4. « Pendant que 1a parole de Dieu gardait ma maison, » pour en conserver pure la conduite.
5. « Et que mes serviteurs autour de moi. » Ceux qui, humbles et soumis, savaient pourvoir à tous mes besoins,
6. «Pendant que le beurre coulait le long de mes voies. » Mes moeurs faisaient éclater ma foi et mes bonnes oeuvres. « Et que pour moi le lait coulait en abondance des montagnes. » Que les prophètes étaient parfaitement compris des petits.
7. « Lorsque le matin je parcourais la ville. » Ou bien lorsque la lumière chassait les ténèbres de la crainte, ou bien veut-il dire qu'au berceau de son Eglise il n'était ni assez caché, ni assez connu? « Et sur la placé publique un siège m'était préparé. » La multitude me donnait l'autorité pour instruire.
8. « A ma vue les jeunes hommes se cachaient : » ceux qui suivaient leurs mauvais désirs. « Mais les vieillards se levaient, » les prudents.
9. « Et les puissants cessaient de parler : » ceux qui se prévalaient d'une vaine science.
11. « L'oreille qui m'a entendu m'a proclamé bienheureux. » Un peuple que je n'ai point connu, m'a servi, il a prêté une oreille attentive à ma voix 3. « Et l'oeil qui me voyait s'est détourné. » Celui des Juifs qui n’ont point voulu croire.
13. « Et la langue de la veuve a proclamé mes louanges. » L'âme qui a renoncé à l'alliance du démon. Voilà qu'on sortait un mort, fils unique d'une mère qui était veuve 4.
14. « Je me suis vêtu de la justice, comme d'un manteau. » Lorsque tu préfères aux actions charnelles les oeuvres spirituelles, que ta main gauche ignore ce que fait ta droite 5, qu'elle ignore l'intention qui t'a dirigé. La main gauche demeure fermée sous le manteau, la droite reste ouverte; ainsi agissons-nous, lorsque nous savons à. qui il faut rapporter nos actions.
16. « J'ai médité avant de juger ce que j'ignorais. » Voilà que nous avons tout quitté pour vous suivre; qu'y aura-t-il pour nous 6 ? Il se croit heureux d'avoir pu interroger quelqu'un sur le jugement à venir.

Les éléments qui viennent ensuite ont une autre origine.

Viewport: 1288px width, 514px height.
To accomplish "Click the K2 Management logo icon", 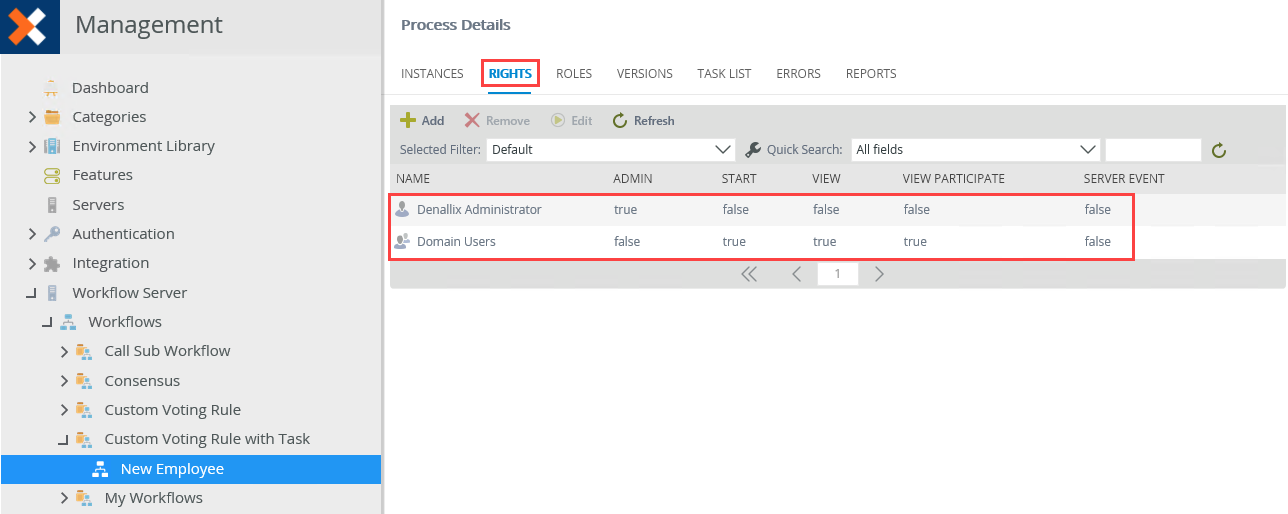I will [30, 26].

17. « J'ai brisé la mâchoire des méchants, » afin qu'ils cessent de dévorer le peuple qui était devenu leur pâture.
18. « Je parviendrai à la vieillesse, et comme le palmier je vivrai de longues années. » Ma vie sera prolongée, je serai toujours en honneur comme le palmier, justement admiré pour ma droiture et mon élévation.
19. « Et la rosée reposera sur mes moissons. » On appelle moisson ce qui croit dans un. champ depuis qu'il est ensemencé.
20. « Et ma gloire me sera conservée toujours nouvelle; » celle du nouveau Testament. « Et mon arc en mes mains continuera son oeuvre. » J'accomplirai ce que je commande.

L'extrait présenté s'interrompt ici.